WORK INSTRUCTION: Resume the article on the Ukraine crisis and resin prices, continuing right after its last sentence.

The Ukraine crisis could lead to higher resin prices in North America and other parts of the world, according to market watchers contacted by Plastics News.
Russia launched a military attack on neighboring Ukraine on Feb. 23, sending global commodity prices up, even as financial markets tumbled.
Higher oil and natural gas prices could have a macro effect on resin prices. Commodity resin prices that had been on an upward run since the start of the COVID-19 pandemic in early 2020 had finally started to come down in late 2021. The Ukraine crisis could change that trend.
"By introducing severe uncertainty into world oil markets, the Ukraine situation will potentially underpin some resin supplier efforts to push price increases on the basis of higher energy prices," market veteran Phil Karig said in an email. Karig is managing director of Mathelin Bay Associates in St. Louis.
"The key question is how long geopolitics will hang over the market," he added. "A short conflict in Ukraine is unlikely to overwhelm our domestic supply/demand resin fundamentals for long. A longer conflict accompanied by escalating sanctions on Russia and Russian counter moves in a back and forth fashion could move the world and resin markets into situations that are difficult to predict."
Industry consultant Esteban Sagel added in an email that, from a short-term standpoint, "we need to consider how oil prices are evolving."
"Polyolefin prices in Asia are highly correlated to oil prices," said Sagel, principal of Chemical and Polymer Market Consultants in Houston. "Therefore, as oil prices move higher, polyolefin prices in Asia will follow."

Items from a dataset
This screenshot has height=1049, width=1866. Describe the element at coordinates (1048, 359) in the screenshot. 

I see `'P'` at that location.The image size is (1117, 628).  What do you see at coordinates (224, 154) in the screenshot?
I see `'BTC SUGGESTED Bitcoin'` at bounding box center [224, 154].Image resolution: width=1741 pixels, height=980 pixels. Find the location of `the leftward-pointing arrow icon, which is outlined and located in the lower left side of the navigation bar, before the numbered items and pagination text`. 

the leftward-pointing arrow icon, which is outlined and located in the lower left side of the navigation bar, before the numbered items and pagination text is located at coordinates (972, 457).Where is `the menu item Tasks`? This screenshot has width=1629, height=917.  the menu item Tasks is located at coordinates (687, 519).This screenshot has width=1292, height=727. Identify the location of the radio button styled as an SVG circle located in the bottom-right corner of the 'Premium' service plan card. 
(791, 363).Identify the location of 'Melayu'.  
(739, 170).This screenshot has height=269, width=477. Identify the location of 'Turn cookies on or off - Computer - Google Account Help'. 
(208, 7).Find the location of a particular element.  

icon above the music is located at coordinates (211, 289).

EXERCISE RESULT:
Analysts with Wood Mackenzie echoed the concerns, saying that for the chemicals industry the "short-term impact of the situation in Ukraine is likely to be felt through two main petrochemical channels: energy prices and sanctions. Any additional premiums will probably have to be absorbed in the form of reduced margins."
In addition, Wood Mackenzie noted, Russia accounts for nearly 16 percent of total European petrochemical production, with its highest exposure in the polyethylene chain. This makes Russia an important — but not critical — contributor to the industry.
As of 11 a.m. on Feb. 24, West Texas intermediate oil prices were up almost 6 percent to more than $97 per barrel. U.S. natural gas prices also were up almost 3 percent to more than $4.60 per million British thermal units (BTUs). The Dow Jones Industrial Average was down almost 600 points — or almost 2 percent — in the same time frame.